The book was written by Christina Strutt, founder of Cabbages & Roses, a lovely store that produces its own fabric and also sells home wares and clothing. The store states its core values as "beauty, simplicity, longevity, integrity and sustainability," so it's no wonder that its founder has penned such a beautiful and practical book.
One of my favorite aspects of it is that Christina lists dozens of uses for ordinary products like baking soda, vinegar, and lemon juice for cleaning.
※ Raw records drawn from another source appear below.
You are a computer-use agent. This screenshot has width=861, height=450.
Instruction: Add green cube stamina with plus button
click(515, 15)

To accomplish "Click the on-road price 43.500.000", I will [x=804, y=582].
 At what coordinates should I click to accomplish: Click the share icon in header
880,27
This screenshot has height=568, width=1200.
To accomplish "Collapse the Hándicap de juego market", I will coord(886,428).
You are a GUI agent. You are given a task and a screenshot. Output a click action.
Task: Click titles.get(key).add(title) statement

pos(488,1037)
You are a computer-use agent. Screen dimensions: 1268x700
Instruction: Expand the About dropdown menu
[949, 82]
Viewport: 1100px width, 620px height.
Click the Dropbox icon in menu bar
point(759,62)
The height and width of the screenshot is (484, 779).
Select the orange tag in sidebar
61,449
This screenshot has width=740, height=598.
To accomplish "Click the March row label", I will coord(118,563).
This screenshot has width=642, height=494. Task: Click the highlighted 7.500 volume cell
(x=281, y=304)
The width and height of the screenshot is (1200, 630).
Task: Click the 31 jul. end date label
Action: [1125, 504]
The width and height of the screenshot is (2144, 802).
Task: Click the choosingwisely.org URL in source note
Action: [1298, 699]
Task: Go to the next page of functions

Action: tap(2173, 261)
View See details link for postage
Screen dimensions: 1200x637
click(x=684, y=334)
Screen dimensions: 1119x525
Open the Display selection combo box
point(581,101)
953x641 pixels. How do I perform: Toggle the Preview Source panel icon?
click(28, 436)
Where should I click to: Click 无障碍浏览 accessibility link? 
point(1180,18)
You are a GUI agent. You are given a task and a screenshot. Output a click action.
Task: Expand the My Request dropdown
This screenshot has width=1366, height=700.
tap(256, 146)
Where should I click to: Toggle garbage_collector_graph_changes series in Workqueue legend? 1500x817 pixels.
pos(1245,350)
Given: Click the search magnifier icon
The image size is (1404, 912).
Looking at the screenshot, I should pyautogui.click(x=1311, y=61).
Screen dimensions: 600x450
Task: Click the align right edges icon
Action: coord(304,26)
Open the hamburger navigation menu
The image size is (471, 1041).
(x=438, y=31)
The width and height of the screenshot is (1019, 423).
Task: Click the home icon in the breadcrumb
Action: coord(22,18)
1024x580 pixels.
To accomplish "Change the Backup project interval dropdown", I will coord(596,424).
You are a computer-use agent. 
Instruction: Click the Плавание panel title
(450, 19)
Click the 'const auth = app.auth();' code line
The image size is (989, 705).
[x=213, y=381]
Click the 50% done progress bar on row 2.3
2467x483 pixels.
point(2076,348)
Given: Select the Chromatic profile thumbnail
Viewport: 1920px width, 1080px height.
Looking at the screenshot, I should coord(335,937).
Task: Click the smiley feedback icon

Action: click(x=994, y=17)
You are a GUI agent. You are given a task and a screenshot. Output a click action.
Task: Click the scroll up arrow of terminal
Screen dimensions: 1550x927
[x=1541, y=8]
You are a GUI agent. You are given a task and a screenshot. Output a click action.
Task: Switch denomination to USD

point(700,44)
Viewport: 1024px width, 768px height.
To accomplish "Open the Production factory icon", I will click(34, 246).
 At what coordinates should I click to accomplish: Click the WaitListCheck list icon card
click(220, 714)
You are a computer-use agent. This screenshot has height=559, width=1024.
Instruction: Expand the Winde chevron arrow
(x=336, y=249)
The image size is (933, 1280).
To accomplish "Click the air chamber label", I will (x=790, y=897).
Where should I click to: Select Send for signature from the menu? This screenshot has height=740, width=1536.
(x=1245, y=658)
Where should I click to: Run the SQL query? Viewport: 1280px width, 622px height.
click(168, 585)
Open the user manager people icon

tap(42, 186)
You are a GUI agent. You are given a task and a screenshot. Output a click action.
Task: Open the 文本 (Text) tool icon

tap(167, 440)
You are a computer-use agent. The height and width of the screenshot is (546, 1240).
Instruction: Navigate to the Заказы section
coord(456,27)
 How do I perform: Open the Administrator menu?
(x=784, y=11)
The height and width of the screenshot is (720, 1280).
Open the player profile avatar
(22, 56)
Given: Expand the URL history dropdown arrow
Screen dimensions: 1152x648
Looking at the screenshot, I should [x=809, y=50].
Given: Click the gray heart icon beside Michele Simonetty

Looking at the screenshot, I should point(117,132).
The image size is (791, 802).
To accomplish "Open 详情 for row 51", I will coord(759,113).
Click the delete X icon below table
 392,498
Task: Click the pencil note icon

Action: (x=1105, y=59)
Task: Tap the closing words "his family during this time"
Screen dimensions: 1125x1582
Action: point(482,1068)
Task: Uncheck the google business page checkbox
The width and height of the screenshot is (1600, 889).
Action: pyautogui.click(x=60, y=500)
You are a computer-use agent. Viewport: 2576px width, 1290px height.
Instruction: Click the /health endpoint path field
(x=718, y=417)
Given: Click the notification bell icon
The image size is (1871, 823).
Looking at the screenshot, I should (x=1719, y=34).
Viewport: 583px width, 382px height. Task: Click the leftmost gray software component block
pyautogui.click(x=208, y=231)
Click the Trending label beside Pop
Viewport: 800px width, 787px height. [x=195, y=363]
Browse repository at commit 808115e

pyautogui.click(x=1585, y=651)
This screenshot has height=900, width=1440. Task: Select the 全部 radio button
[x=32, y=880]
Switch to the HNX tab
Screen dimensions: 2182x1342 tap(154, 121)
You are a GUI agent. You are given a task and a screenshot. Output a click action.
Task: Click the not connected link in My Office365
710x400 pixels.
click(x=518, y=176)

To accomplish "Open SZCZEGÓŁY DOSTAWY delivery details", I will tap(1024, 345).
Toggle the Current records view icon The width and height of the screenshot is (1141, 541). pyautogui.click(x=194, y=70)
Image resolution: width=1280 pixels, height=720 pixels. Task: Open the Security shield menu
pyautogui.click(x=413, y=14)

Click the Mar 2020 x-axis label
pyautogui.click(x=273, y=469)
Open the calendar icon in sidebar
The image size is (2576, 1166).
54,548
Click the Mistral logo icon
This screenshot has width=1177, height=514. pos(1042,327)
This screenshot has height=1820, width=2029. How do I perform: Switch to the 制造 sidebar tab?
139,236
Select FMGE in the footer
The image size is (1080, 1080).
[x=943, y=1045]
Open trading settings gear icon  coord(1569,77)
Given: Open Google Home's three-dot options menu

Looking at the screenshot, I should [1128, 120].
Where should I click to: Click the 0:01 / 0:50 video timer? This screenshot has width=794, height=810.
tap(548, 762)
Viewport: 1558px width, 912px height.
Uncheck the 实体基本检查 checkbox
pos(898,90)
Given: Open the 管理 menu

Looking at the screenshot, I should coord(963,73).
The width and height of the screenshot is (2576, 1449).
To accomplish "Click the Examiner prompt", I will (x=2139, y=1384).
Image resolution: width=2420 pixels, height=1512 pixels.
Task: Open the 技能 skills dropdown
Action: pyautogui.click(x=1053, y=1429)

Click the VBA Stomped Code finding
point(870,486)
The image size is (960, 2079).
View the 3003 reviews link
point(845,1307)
Further than that, these products are just as effective as modern chemical laden cleaners, don't leave behind strong, toxic odors, are are usually much cheaper!
White distilled vinegar is one product the book offers dozens of uses for, one of which is as a replacement for fabric softener. I was a bit skeptical of the idea at first, but decided to test it. The verdict: it's genius!
I think it's very revealing that I just assumed the over-engineered, over-packaged, chemical-filled fabric softener I used to use would be more effective. For some reason, we've accepted the idea that some specialized product concocted in a lab by a big company must have a greater claim to effectiveness than one simple ingredient. Here's why you should ditch your conventional fabric softener and try using vinegar:
1. It's super cheap! You can get a whole gallon of it for under $5, and you only need 1/2 cup to soften large loads. By comparison, liquid fabric softener by the gallon is about $10.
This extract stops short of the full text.